N+N/2+N/4... iteration runtime

Question

I'm looking at a code example that iterates through an array of size N.

• First iteration, I'm going through all the elements -> N
• Next iteration, I'm only going through half of the array -> N/2
• ...

This goes on until the size of the array I have to go through reaches 1.

Would the runtime for this be O(N)? or O(NlogN)?

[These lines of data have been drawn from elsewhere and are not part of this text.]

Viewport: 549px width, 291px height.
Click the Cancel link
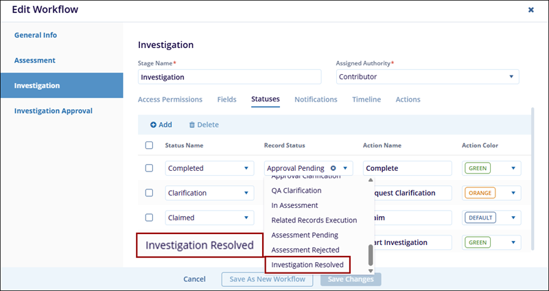pyautogui.click(x=194, y=279)
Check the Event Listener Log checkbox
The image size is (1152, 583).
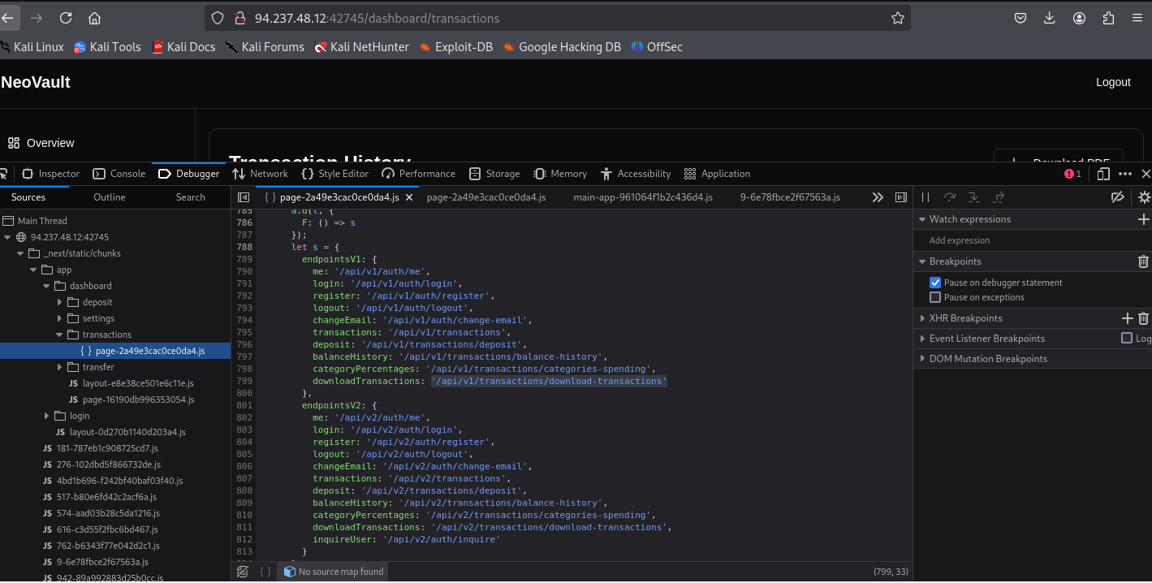[1127, 339]
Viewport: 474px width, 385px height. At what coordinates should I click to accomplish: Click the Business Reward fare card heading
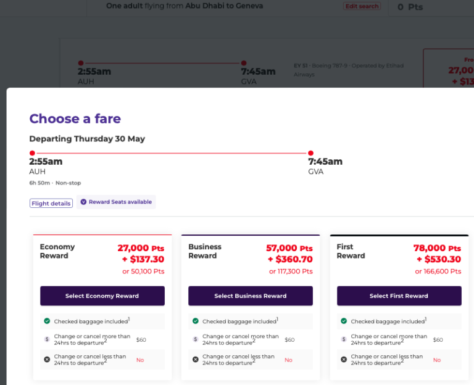[205, 251]
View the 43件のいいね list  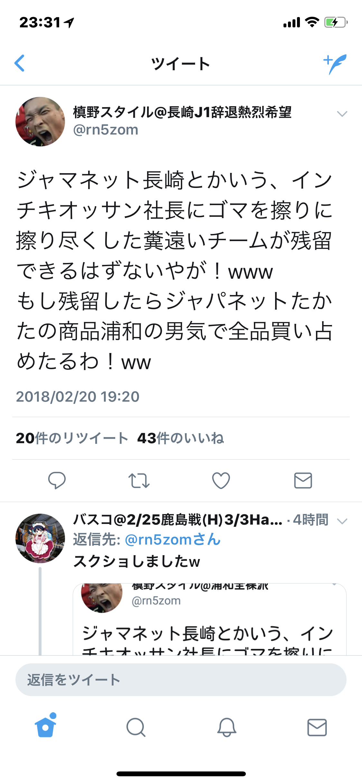[181, 438]
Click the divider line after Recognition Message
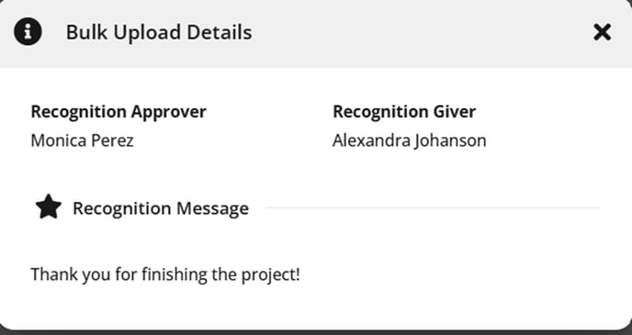This screenshot has height=335, width=632. point(433,207)
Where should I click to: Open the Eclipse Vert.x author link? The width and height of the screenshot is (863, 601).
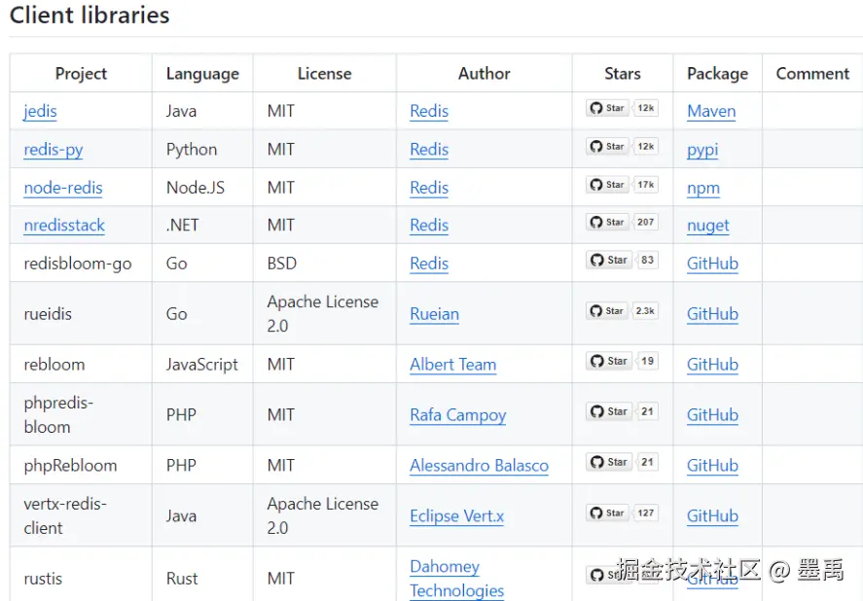coord(456,515)
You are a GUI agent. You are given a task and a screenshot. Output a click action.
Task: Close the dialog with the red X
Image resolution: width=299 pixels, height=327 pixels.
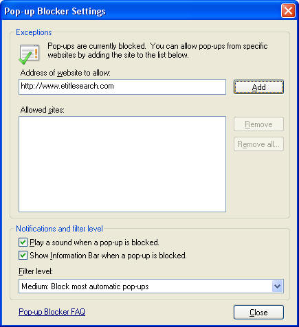click(288, 10)
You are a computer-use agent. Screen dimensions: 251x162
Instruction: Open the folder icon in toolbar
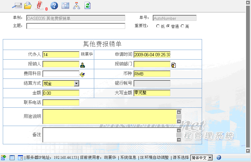tap(28, 5)
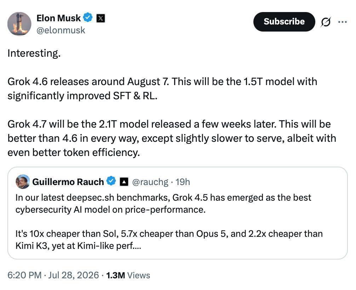This screenshot has width=356, height=290.
Task: Open Elon Musk's rocket profile picture
Action: coord(19,24)
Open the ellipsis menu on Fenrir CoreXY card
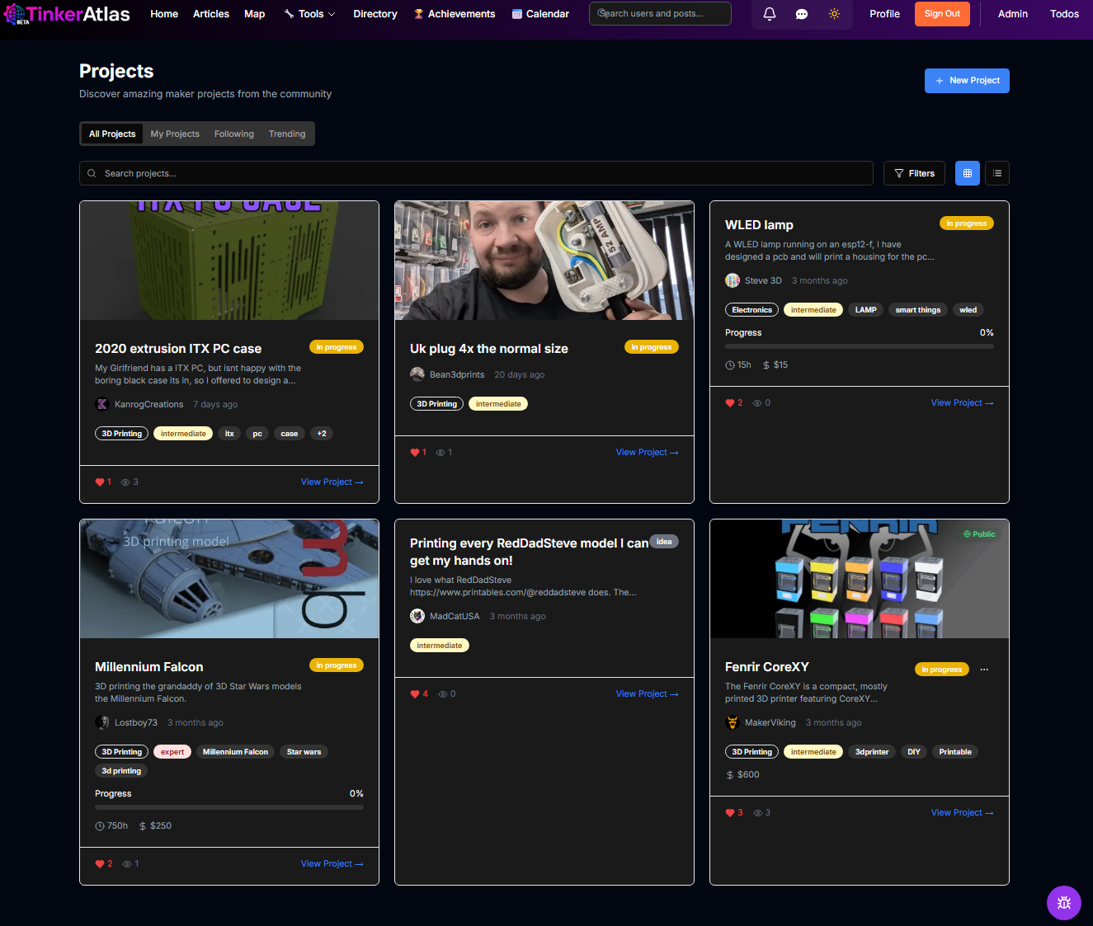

I thought it would be O(NlogN), but the book says it is only O(N).

Answer 1

#include <iostream>
#include <vector>

int main()
{
  std::vector<int> v = {3, 1, 4, 1, 5, 9, 2, 6, 5, 3, 5, 8, 9, 7, 9, 3};

  for (unsigned n(v.size()); n; n /= 2)
  {
    for (unsigned i(0); i < n; ++i)
      std::cout << v[i];

    std::cout << std::endl;
  }
}

This program prints part of π on each line (first line n digits, ..., last line 1 digit):

3141592653589793

31415926

3141

31

3

The total number of digits it prints is 31 = v.size() * 2 - 1.

In general, given a vector of size N (N = 2^k), the inner instruction (std::cout << v[i]) is executed 2N - 1 times (O(N)):

N + N/2 + N/4 + ... + 2 + 1 = 2N - 1

If N isn't a power of two, you have to introduce some small adjustments to the formula, but the complexity stays the same.